Copy each of the following rows word for word, in the order given.

--- --- ---

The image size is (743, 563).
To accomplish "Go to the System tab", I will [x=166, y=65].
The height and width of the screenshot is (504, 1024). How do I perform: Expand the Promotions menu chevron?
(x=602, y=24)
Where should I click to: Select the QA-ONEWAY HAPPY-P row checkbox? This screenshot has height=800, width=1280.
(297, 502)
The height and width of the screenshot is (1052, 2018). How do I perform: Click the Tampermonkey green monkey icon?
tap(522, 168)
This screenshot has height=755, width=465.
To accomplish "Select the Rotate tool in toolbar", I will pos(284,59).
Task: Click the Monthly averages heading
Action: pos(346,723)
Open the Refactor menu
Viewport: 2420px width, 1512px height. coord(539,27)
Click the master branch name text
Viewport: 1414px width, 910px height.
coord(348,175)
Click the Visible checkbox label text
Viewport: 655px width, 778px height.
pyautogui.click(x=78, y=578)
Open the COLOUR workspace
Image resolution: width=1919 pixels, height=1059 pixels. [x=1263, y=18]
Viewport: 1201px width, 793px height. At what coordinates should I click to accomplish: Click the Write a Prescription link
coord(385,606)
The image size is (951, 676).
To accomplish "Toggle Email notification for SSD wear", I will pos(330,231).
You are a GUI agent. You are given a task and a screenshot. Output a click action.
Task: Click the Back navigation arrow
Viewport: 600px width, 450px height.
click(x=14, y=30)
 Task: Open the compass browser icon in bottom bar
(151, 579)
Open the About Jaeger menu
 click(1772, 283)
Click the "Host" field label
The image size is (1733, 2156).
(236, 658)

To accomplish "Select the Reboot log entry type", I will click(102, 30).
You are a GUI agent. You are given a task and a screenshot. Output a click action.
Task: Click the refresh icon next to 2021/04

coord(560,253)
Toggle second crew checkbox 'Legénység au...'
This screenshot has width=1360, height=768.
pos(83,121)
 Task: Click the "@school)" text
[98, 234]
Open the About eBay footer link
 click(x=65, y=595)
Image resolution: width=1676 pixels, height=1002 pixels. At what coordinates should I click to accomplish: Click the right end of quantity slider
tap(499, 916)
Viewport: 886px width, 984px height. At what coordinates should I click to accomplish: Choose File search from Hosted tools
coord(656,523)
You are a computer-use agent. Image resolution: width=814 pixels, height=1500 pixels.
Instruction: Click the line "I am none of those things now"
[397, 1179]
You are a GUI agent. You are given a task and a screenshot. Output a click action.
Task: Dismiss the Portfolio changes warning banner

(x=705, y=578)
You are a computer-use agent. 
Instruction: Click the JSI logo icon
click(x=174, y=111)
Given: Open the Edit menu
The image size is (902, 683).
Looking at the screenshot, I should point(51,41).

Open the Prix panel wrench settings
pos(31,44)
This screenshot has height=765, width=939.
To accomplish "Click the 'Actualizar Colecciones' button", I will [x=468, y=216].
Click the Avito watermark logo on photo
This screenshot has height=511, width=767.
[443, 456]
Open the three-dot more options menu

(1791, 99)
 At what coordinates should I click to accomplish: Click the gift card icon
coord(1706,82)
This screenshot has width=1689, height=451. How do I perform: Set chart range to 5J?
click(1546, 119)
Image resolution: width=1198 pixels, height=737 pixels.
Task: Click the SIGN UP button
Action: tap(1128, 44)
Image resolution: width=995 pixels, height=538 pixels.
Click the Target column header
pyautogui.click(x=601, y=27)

--- --- ---

• THE ANSWER
The image size is (743, 563).
To accomplish "Go to the System tab", I will [x=166, y=65].
The height and width of the screenshot is (504, 1024). How do I perform: Expand the Promotions menu chevron?
(x=602, y=24)
Where should I click to: Select the QA-ONEWAY HAPPY-P row checkbox? This screenshot has height=800, width=1280.
(297, 502)
The height and width of the screenshot is (1052, 2018). How do I perform: Click the Tampermonkey green monkey icon?
tap(522, 168)
This screenshot has height=755, width=465.
To accomplish "Select the Rotate tool in toolbar", I will pos(284,59).
Task: Click the Monthly averages heading
Action: pos(346,723)
Open the Refactor menu
Viewport: 2420px width, 1512px height. coord(539,27)
Click the master branch name text
Viewport: 1414px width, 910px height.
coord(348,175)
Click the Visible checkbox label text
Viewport: 655px width, 778px height.
pyautogui.click(x=78, y=578)
Open the COLOUR workspace
Image resolution: width=1919 pixels, height=1059 pixels. [x=1263, y=18]
Viewport: 1201px width, 793px height. At what coordinates should I click to accomplish: Click the Write a Prescription link
coord(385,606)
The image size is (951, 676).
To accomplish "Toggle Email notification for SSD wear", I will pos(330,231).
You are a GUI agent. You are given a task and a screenshot. Output a click action.
Task: Click the Back navigation arrow
Viewport: 600px width, 450px height.
click(x=14, y=30)
 Task: Open the compass browser icon in bottom bar
(151, 579)
Open the About Jaeger menu
 click(1772, 283)
Click the "Host" field label
The image size is (1733, 2156).
(236, 658)

To accomplish "Select the Reboot log entry type", I will click(102, 30).
You are a GUI agent. You are given a task and a screenshot. Output a click action.
Task: Click the refresh icon next to 2021/04

coord(560,253)
Toggle second crew checkbox 'Legénység au...'
This screenshot has width=1360, height=768.
pos(83,121)
 Task: Click the "@school)" text
[98, 234]
Open the About eBay footer link
 click(x=65, y=595)
Image resolution: width=1676 pixels, height=1002 pixels. At what coordinates should I click to accomplish: Click the right end of quantity slider
tap(499, 916)
Viewport: 886px width, 984px height. At what coordinates should I click to accomplish: Choose File search from Hosted tools
coord(656,523)
You are a computer-use agent. Image resolution: width=814 pixels, height=1500 pixels.
Instruction: Click the line "I am none of those things now"
[397, 1179]
You are a GUI agent. You are given a task and a screenshot. Output a click action.
Task: Dismiss the Portfolio changes warning banner

(x=705, y=578)
You are a computer-use agent. 
Instruction: Click the JSI logo icon
click(x=174, y=111)
Given: Open the Edit menu
The image size is (902, 683).
Looking at the screenshot, I should point(51,41).

Open the Prix panel wrench settings
pos(31,44)
This screenshot has height=765, width=939.
To accomplish "Click the 'Actualizar Colecciones' button", I will [x=468, y=216].
Click the Avito watermark logo on photo
This screenshot has height=511, width=767.
[443, 456]
Open the three-dot more options menu

(1791, 99)
 At what coordinates should I click to accomplish: Click the gift card icon
coord(1706,82)
This screenshot has width=1689, height=451. How do I perform: Set chart range to 5J?
click(1546, 119)
Image resolution: width=1198 pixels, height=737 pixels.
Task: Click the SIGN UP button
Action: tap(1128, 44)
Image resolution: width=995 pixels, height=538 pixels.
Click the Target column header
pyautogui.click(x=601, y=27)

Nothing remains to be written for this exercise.